## [What this task involves]
Retype, exactly as they appear below, the lines between the line holding "Where should I click to: Click DeepL" and the line holding "Pick the GSM4818344", both ends included.

## [Given data]
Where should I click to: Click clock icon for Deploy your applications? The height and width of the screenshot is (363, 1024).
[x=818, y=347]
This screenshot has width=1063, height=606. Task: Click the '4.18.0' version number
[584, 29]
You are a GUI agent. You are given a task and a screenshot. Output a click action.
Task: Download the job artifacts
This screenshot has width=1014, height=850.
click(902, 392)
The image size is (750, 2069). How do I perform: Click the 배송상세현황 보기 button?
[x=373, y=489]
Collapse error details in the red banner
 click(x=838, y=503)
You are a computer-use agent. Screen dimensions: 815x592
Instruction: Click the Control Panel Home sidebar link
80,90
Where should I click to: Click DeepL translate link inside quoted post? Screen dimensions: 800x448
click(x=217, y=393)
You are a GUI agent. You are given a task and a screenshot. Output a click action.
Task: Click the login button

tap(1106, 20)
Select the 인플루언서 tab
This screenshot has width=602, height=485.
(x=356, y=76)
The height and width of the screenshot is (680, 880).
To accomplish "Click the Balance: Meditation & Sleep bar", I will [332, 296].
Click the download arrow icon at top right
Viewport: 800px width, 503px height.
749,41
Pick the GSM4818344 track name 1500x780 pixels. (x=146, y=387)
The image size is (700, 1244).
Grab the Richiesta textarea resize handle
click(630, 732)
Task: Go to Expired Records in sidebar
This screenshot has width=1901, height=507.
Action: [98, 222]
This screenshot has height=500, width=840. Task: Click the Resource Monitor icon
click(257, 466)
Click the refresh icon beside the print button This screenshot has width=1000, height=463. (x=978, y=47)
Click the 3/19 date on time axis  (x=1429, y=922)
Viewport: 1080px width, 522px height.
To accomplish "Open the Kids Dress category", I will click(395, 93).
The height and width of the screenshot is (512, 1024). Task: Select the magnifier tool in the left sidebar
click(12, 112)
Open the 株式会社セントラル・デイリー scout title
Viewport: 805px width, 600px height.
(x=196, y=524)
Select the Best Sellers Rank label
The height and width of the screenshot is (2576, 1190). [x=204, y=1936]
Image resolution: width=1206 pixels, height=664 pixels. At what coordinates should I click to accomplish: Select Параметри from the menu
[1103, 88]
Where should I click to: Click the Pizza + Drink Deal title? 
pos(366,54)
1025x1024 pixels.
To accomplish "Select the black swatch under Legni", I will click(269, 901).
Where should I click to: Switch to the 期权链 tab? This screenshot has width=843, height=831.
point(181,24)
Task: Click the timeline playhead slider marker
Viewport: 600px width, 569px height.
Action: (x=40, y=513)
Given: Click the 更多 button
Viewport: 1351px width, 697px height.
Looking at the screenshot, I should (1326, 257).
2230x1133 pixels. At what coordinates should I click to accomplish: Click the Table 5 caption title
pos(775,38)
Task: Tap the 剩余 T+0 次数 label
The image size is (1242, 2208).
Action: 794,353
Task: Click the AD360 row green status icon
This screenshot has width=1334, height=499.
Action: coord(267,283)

## [Answer to the exercise]
Where should I click to: Click DeepL translate link inside quoted post? Screen dimensions: 800x448
click(x=217, y=393)
You are a GUI agent. You are given a task and a screenshot. Output a click action.
Task: Click the login button

tap(1106, 20)
Select the 인플루언서 tab
This screenshot has width=602, height=485.
(x=356, y=76)
The height and width of the screenshot is (680, 880).
To accomplish "Click the Balance: Meditation & Sleep bar", I will [332, 296].
Click the download arrow icon at top right
Viewport: 800px width, 503px height.
749,41
Pick the GSM4818344 track name 1500x780 pixels. (x=146, y=387)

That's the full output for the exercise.